The new agreement, signed at the end of the three-day informal meeting of the economics ministers on Singapore's resort island, Sentosa, will replace the previous joint ventures and industrial complementation, including the 1988 Brand-to-Brand Complementation scheme in the automotive industry.
The nine-page agreement, however, does not offer any significant privileges other than the preferential tariffs. In fact, the regulatory requirements imposed on investors under the AICO plan are no easier than the ones which made previous schemes unattractive to businessmen.
By the year 2003, almost all industrial products manufactured in ASEAN countries will be entitled to the 0-5 percent tariff rates. Hence, only seven years remain for investors to benefit from the new program.

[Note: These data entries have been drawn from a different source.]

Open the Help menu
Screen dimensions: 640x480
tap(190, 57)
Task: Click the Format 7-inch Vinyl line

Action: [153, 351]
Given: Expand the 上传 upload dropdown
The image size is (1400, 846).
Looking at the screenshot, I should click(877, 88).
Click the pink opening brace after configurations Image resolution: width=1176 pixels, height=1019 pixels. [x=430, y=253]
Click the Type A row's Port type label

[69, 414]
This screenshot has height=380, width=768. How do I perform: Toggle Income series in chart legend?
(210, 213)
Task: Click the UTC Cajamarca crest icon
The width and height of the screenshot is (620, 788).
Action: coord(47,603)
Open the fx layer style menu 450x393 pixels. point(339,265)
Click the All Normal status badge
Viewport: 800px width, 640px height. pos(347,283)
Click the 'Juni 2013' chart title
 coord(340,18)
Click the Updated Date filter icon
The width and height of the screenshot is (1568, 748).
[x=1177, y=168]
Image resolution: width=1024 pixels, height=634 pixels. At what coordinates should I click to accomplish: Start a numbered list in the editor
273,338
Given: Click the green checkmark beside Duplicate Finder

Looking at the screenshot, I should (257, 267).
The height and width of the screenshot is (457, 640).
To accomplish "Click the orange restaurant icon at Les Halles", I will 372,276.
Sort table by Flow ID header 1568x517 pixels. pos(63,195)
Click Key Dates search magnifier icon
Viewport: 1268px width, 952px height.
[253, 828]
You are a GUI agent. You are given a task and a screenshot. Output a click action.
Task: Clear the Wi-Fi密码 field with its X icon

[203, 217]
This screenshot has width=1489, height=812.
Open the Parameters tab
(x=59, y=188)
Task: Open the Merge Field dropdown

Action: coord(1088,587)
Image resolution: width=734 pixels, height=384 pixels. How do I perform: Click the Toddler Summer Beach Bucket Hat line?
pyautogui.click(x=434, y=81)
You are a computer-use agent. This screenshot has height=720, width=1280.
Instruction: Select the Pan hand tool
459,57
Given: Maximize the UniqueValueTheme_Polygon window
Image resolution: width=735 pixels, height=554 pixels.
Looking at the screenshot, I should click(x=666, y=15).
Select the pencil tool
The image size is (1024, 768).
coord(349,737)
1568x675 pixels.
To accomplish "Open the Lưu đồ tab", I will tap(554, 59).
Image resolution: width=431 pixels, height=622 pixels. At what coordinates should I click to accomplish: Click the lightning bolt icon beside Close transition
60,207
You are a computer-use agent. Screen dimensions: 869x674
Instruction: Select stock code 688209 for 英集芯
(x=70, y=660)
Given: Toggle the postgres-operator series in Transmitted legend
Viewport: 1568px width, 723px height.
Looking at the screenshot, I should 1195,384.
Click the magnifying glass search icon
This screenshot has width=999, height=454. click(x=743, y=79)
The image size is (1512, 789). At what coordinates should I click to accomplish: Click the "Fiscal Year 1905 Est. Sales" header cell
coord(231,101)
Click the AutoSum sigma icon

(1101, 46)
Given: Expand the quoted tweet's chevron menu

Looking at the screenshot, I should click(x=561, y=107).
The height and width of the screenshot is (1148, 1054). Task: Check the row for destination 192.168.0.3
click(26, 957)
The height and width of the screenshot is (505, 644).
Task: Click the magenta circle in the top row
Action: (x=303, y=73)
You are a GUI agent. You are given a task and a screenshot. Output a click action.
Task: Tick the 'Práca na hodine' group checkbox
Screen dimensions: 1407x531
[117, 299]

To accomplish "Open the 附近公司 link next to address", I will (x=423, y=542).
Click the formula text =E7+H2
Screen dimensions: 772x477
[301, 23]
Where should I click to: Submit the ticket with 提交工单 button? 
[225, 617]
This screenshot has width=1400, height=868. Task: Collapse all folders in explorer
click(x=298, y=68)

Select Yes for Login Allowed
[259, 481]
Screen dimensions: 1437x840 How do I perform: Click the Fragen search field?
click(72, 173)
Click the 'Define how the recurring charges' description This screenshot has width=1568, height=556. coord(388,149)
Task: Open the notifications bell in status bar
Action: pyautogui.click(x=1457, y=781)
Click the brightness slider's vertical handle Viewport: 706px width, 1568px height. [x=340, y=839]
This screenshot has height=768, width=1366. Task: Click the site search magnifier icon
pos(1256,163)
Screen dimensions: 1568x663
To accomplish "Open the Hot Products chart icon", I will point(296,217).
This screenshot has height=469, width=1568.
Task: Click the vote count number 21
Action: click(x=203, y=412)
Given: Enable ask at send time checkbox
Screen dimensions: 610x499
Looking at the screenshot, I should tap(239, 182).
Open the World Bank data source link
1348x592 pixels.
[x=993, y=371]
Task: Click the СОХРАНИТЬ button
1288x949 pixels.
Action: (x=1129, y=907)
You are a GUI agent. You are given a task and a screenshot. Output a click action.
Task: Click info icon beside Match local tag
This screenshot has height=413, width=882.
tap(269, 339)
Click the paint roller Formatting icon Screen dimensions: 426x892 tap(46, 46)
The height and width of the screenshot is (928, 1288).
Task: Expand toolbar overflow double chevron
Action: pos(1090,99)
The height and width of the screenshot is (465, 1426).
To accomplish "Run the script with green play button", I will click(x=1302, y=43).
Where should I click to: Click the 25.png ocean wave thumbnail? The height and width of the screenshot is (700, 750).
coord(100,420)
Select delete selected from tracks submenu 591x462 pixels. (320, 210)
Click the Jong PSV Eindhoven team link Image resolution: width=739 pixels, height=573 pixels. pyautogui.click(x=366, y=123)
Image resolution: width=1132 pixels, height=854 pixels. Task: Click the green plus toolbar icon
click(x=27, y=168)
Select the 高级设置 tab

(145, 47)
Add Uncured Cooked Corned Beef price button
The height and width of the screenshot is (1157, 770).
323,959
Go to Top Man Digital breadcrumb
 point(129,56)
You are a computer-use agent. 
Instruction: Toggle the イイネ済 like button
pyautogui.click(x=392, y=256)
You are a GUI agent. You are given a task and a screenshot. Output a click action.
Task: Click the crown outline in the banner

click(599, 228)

"Each member country is allowed to offer additional non-tariff incentives of its own to industrial ventures developed under the AICO scheme," Indonesia's Coordinating Minister for Production and Distribution Hartarto said at the end of the meeting.
Hartarto said the new agreement is designed to be a more conducive institutional framework to stimulate joint ventures and resource-sharing among ASEAN companies.
"The technical details or interpretative notes on the agreement still have to be worked out by senior officials. But I hope they will be ready when the ASEAN economics ministers hold their annual meeting in Jakarta in September," Hartarto added.
The agreement also stipulates that member countries eliminate all quantitative restrictions and non-tariff barriers to industrial products manufactured under the AICO scheme.
An industrial company taking part in the AICO scheme is to be established. It will operate in a member country and will have a minimum of 30 percent national equity and meet the rules of origin of the Common Effective Preferential Tariff, the tariff reduction program to implement the ASEAN Free Trade Area.
Under the AICO scheme, industrial firms are required to submit a lot of regulatory paperwork including documentary evidence of resource sharing, industrial complementation, or cooperation activities, such as joint ventures, joint manufacturing, technology transfer, training, consolidated purchasing, management services, sales and marketing agreements.
Investors from outside ASEAN are allowed to join industrial ventures under the AICO scheme if their home countries agree to extend the same preferential tariffs to the products of those ventures.
An industrial project under the AICO scheme requires the approval only of the host country and not of all member countries as it did under the previous scheme.
The basic agreement on AICO was signed by Brunei's Minister of Industry and Primary Resources Abdul Rahman Taib, Indonesia's Minister of Industry and Trade Tunky Ariwibowo, Malaysia's Minister of International Trade and Industry Rafidah Aziz, the Philippine's Secretary of Trade and Industry Rizalino S. Navarro, Singapore's Minister of Trade and Industry Yeo Cheow Tong, Thailand's Deputy Prime Minister Amnuay Viravan and Vietnam's Minister of Trade Le Van Triet.
Hartarto said the ministers also reviewed the progress made in preparation for an ASEAN Investment Area agreement which is designed to stimulate direct intra-ASEAN and foreign investment.
The investment agreement, expected to be finalized in Jakarta in September, will harmonize licensing procedures and make rules more transparent.
Each member country will remain entitled to decide on the kind of incentives granted to foreign investors.